• [EXERCISE REQUIREMENTS]
• 1. Name every musician the Miniature Pinschers review credits as a performer on the record.
• 2. From the Miniature Pinschers review, copy verbatim the passage between "Leave that Ferrari" and "most nerve wins.", inclusive.

• [SELECTED TEXT]
Humongous - Miniature Pinschers
Adept Recordings/Black Velvet Fuckere/Chinstrap Productions/Consanguineous Records
Jess Myers - Voice, Cornet
Jamie Pickerill - Drums, Voice
Matt Pickerill - Guitar, Voice
Erin Reed - Keyboard, Voice
Recorded and Mixed by Dan Willems
listen to "Hook Up the Keyboard":
Ever driven the back roads at ridiculous speeds in a rickety-ass old heap? You go grinding across gravel roads, like the ones that wind through backwoods everywhere, wheels on the ground but never quite locked up, rocks flying everywhere, always a degree or two off straight ahead, trailing a dust cloud as big as a storm front . . . there's that wingless & wide open feel you get driving on dirt, where precision is belied by response lag, where power and velocity are compressed into the great mean, and the edge is only visible in your rear view mirror . . .
Leave that Ferrari in the garage, Ruben. Better light 'em up & kick down that Crown Vic, Clem, 'cause once I get off pavement that 4.6 Liter 8 in your Police Interceptor don't mean shit. All y'all are gonna see out of me is a cloud of dust, & you'll know I'm gone when I stop bouncing gravel off your windshield . . . see, because on dirt & gravel, aerodynamics are worthless, traction is gone, horsepower is worthless: all you need is a stick shift and the nerve to push that rustbucket all the way to the edge and beyond. A redneck in a rusted-out S-10 can outrun a city slicker in a Dodge Viper; the gal or guy with the most nerve wins.
Good rock -n- roll bands understand this. Ever since Keith Richards plugged in his first Harmony, the good ones understood that playing rock -n- roll wasn't about precision. Rock -n- roll is like driving on dirt: whatever boat you're piloting, the point is to get it going as fast and crazy as possible without losing it into the ravine.

• [PROVIDED MATERIAL]
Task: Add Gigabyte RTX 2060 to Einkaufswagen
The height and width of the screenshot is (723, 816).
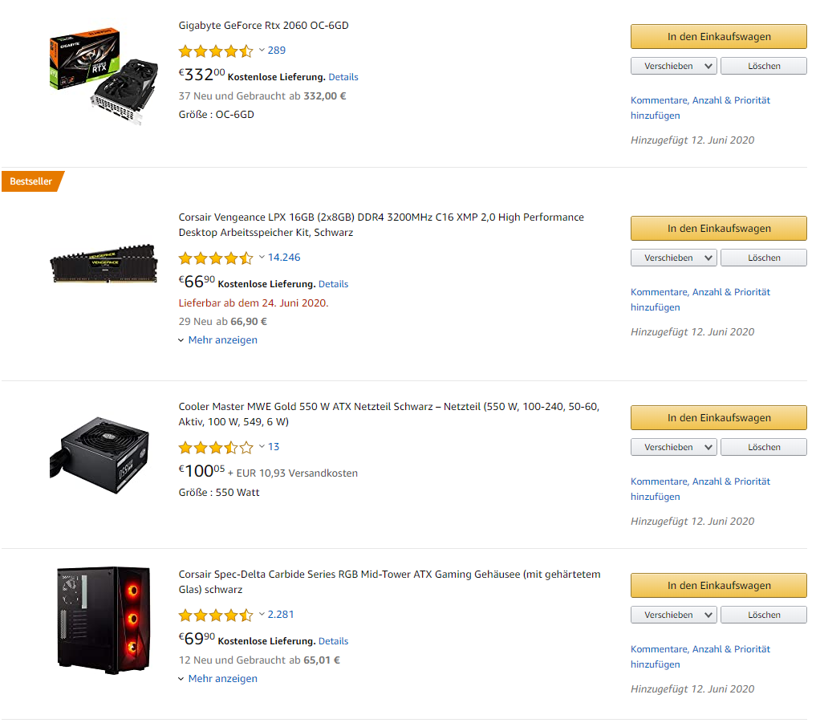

• [TASK-BY-TASK ANSWERS]
• 1. Jess Myers, Jamie Pickerill, Matt Pickerill, Erin Reed

• 2.
Leave that Ferrari in the garage, Ruben. Better light 'em up & kick down that Crown Vic, Clem, 'cause once I get off pavement that 4.6 Liter 8 in your Police Interceptor don't mean shit. All y'all are gonna see out of me is a cloud of dust, & you'll know I'm gone when I stop bouncing gravel off your windshield . . . see, because on dirt & gravel, aerodynamics are worthless, traction is gone, horsepower is worthless: all you need is a stick shift and the nerve to push that rustbucket all the way to the edge and beyond. A redneck in a rusted-out S-10 can outrun a city slicker in a Dodge Viper; the gal or guy with the most nerve wins.